2014-08-03 16:58:20 | 日記
   「人生一世紀」

 「半寿」とは、なかなか粋な表現である。慶事に詳しい方は、ひと目でお分かりか。「半」の字を細かく分ければ八十一。きりのいい傘寿は、カサが頭打ちしてさえない。だから「もう1つ年を取ってお祝いを」と験を担ぐ人もいるという。
 昨今、年を取ってからの「もう1年」は半丁先ほどの近所にある。平成25年の日本人の平均寿命が、男女とも過去最高になった。男性は初めて80歳の大台を超え、86・61歳の女性は2年連続世界一。医療の進歩もさることながら、世の「高齢者」は語感に似合わず若々しい。
 昨年生まれた女児の4人に1人は、95歳まで生きるとの推計もある。終戦直後の「人生五十年」からやがて「人生一世紀」だ。国としては、かさむ医療費への備えがいる。喜びと不安は五分五分か。
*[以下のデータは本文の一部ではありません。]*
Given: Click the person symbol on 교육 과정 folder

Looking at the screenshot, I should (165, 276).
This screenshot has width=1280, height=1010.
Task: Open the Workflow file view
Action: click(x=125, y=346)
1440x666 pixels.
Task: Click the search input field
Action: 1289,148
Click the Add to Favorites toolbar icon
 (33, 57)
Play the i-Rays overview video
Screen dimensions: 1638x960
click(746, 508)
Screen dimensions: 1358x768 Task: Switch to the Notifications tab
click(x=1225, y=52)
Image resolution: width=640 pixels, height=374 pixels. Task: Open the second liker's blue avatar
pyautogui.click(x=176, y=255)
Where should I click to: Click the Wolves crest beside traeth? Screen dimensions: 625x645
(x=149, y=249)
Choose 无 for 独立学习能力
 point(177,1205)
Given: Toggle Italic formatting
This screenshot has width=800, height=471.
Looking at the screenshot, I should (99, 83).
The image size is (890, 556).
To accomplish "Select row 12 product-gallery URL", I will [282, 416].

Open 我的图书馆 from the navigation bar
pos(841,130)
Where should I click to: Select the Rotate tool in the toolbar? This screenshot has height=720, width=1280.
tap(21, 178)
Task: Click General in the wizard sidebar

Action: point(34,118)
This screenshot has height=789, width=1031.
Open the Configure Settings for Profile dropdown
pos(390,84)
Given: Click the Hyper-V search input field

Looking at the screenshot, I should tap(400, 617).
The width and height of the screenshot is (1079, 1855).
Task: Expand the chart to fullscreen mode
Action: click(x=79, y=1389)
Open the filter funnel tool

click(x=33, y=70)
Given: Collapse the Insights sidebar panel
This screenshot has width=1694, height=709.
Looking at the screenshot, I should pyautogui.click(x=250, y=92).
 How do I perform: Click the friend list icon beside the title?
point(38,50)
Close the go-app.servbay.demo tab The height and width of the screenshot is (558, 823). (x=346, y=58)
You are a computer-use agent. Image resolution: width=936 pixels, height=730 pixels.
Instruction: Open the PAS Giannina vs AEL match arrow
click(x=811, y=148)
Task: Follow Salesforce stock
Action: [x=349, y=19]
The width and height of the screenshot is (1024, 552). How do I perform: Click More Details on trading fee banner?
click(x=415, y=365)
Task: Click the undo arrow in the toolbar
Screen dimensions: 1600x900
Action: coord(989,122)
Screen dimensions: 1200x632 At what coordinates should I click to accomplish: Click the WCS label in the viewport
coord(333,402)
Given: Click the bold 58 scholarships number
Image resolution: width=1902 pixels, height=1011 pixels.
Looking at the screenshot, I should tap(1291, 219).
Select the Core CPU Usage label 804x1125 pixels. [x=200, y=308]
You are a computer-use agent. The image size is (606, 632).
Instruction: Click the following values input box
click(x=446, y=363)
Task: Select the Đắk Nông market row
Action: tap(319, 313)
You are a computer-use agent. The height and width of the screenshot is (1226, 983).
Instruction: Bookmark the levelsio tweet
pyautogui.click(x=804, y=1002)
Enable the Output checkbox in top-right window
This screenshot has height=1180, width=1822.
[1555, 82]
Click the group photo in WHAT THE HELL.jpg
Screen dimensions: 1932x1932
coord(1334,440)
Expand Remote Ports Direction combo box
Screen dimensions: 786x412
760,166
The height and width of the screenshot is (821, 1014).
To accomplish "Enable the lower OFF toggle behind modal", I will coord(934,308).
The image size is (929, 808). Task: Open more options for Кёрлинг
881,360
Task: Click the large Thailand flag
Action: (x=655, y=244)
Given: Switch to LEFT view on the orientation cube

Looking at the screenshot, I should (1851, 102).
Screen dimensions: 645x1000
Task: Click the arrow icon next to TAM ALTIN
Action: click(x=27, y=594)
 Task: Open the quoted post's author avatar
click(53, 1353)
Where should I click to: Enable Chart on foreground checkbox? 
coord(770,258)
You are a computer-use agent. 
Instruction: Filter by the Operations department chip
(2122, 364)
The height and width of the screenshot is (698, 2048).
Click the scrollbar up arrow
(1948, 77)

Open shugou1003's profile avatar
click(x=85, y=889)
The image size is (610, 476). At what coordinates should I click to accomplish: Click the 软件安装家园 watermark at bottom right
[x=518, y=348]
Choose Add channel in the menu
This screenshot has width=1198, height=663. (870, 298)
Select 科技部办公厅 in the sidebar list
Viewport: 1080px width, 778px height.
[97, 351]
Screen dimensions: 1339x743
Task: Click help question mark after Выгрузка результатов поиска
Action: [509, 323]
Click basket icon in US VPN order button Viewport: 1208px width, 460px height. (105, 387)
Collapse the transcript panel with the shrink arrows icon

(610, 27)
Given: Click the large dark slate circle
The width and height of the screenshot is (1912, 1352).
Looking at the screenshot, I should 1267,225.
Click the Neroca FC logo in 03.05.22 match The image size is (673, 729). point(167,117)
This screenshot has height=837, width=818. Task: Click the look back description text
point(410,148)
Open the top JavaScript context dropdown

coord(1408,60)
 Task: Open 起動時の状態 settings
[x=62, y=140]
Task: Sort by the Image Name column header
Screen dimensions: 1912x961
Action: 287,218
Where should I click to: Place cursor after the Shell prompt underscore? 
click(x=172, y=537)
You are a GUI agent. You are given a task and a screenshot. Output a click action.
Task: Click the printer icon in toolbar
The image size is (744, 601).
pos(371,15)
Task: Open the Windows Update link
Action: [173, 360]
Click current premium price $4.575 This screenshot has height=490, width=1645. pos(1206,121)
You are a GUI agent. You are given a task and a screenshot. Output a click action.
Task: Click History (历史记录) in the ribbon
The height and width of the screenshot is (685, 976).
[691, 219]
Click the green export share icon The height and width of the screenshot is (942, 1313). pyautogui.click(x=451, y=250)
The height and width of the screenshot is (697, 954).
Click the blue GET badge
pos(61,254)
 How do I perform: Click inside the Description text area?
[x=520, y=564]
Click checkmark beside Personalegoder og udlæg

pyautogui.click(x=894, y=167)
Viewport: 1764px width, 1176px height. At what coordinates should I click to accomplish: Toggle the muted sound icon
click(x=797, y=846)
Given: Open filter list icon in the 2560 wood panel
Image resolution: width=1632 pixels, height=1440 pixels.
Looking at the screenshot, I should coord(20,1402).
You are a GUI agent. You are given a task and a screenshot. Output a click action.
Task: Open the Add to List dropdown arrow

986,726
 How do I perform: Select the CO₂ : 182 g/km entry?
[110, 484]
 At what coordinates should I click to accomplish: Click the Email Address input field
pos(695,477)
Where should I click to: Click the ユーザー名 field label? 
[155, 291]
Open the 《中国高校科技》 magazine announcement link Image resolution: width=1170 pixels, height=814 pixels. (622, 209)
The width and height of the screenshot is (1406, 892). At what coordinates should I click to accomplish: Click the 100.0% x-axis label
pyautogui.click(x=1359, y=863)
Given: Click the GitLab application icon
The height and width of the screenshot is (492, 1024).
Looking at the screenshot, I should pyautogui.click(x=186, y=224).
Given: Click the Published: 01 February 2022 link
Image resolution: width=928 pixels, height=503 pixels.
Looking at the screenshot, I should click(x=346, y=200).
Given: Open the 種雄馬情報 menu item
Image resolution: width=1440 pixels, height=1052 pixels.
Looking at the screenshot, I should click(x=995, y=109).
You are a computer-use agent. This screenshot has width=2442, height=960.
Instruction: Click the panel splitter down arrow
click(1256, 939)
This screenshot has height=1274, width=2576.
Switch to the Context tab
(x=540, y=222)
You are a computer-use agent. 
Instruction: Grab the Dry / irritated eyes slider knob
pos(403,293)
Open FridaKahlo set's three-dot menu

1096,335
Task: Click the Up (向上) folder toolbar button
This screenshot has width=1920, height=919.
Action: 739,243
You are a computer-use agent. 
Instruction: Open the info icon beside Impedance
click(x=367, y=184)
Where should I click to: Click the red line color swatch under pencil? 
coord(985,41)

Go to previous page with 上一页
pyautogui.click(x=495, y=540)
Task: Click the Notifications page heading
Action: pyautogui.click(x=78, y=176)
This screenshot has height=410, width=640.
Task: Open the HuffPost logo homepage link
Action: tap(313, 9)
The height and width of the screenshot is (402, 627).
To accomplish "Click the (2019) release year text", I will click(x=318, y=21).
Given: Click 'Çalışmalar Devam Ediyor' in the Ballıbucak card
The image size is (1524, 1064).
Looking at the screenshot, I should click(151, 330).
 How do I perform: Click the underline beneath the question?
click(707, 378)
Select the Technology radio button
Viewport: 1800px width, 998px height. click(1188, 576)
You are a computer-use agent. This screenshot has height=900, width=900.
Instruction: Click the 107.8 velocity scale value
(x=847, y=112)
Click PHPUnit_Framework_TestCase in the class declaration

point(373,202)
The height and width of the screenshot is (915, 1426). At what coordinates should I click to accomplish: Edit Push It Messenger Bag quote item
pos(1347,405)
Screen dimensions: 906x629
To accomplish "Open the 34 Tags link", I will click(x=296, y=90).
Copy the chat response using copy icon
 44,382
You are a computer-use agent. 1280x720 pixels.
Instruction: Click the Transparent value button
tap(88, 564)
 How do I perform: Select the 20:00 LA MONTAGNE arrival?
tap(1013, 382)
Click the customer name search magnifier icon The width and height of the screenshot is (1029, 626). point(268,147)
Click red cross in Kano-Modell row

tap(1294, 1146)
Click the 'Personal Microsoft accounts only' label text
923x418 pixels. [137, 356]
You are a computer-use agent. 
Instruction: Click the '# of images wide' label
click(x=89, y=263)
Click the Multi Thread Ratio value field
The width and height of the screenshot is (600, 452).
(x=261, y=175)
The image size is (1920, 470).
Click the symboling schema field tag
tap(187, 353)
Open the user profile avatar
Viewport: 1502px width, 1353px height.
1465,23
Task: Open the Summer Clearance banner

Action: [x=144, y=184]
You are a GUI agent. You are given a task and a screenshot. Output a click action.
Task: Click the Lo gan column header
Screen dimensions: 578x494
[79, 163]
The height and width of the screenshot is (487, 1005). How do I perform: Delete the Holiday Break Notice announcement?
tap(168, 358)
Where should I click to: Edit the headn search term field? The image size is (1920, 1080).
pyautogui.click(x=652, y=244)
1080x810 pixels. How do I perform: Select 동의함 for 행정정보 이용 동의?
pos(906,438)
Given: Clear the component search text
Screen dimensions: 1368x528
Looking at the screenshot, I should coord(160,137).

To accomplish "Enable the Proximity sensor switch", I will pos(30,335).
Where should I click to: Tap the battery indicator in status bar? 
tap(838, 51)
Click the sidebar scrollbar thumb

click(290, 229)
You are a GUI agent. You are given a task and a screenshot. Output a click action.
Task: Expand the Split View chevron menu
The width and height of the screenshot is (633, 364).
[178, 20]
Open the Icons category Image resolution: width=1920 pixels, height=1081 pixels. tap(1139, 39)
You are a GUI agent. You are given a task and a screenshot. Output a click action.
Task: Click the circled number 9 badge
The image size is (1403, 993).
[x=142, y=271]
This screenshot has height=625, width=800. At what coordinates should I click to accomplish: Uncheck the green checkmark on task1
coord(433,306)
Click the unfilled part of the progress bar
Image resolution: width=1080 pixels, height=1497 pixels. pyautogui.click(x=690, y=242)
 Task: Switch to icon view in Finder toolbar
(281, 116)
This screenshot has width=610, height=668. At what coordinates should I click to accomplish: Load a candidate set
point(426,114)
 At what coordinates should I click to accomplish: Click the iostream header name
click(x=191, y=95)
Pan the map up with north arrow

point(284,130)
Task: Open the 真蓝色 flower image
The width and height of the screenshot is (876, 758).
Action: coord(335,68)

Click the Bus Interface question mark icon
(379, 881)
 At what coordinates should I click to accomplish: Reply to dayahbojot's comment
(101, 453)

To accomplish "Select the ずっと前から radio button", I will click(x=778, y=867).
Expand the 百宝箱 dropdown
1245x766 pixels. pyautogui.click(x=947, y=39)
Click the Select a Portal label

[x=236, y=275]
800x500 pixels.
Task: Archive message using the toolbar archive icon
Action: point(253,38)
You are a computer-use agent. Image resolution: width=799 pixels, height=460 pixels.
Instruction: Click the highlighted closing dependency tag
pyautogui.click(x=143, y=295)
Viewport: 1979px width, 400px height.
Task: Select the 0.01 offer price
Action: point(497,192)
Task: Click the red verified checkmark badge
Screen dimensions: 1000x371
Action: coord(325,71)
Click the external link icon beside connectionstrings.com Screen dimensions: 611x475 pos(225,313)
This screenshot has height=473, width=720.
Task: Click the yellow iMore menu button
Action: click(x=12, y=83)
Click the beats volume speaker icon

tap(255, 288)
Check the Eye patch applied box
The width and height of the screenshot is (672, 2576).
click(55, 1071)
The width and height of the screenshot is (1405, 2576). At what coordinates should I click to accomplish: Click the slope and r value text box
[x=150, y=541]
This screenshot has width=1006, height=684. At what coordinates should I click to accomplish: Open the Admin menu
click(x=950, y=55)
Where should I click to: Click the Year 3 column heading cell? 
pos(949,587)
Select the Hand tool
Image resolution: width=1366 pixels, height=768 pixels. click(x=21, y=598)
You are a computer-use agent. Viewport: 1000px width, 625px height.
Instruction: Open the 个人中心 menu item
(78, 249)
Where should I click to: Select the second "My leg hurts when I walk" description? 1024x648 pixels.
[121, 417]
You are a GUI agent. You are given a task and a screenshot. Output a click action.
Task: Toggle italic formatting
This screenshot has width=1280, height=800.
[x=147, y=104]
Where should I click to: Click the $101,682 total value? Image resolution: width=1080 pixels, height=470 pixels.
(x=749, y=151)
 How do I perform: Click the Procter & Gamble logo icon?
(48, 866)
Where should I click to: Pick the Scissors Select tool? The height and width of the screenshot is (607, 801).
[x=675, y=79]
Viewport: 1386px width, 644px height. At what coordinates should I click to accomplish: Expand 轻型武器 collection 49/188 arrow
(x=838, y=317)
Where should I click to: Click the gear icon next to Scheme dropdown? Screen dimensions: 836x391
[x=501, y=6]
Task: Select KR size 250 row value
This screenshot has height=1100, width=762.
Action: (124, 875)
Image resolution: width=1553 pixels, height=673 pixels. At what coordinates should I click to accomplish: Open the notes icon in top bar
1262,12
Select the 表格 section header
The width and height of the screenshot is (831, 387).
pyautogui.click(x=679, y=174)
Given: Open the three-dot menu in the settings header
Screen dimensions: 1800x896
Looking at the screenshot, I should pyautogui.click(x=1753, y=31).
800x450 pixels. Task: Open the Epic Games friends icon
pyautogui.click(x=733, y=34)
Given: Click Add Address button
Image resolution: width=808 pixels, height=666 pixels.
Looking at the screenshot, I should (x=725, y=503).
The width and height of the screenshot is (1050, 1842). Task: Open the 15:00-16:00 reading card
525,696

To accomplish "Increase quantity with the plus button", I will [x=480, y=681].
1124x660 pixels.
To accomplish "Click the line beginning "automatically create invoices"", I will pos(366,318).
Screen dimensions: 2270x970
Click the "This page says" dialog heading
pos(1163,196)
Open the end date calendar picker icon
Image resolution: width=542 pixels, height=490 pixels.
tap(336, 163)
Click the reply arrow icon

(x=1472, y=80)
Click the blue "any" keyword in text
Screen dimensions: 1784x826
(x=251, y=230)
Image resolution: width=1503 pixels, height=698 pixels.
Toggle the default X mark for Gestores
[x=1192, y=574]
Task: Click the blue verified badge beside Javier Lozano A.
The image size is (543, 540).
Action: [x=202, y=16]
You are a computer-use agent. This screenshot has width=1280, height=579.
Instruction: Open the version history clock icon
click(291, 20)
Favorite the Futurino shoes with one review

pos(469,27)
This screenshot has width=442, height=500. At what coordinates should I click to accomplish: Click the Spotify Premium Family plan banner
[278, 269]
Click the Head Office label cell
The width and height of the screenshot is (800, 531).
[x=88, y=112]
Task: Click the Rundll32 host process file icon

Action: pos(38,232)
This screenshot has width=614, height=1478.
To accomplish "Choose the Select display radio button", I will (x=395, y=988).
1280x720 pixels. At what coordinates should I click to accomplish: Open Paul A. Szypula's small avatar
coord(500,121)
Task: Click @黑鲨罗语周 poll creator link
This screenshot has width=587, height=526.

そんな世相が、「半」に重なる。
 生物学者、本川達雄さんの「心臓時計」の説を思い出す。エッセー『おまけの人生』(阪急コミュニケーションズ)にある。ゾウもネズミも人も一生で刻む鼓動は心臓約15億拍。人の場合は40歳ほどで達する。以後の人生は医療などがもたらす恵みで「言ってみればこれは『おまけの人生』」と。
 老後の時間は若い日の10倍の速さで流れる―。貝原益軒の『養生訓』を思うとぞっとしないが、本川さんは一生で消費するエネルギーの量、言い換えれば仕事量は変わらないとも指摘する。ゾウは70年、ネズミは2年、人は80年。細く長くか、太く短くかの違いだ。
 『養生訓』には「あだに日をくらすべからず。つねに時日をおしむべし」の一節もある。自戒を込めてかみしめたい。まだ「人生の半ば」と高をくくっていた小欄が、本川説で「余生」「老境」に分類されてしまうのはかなり不満だが。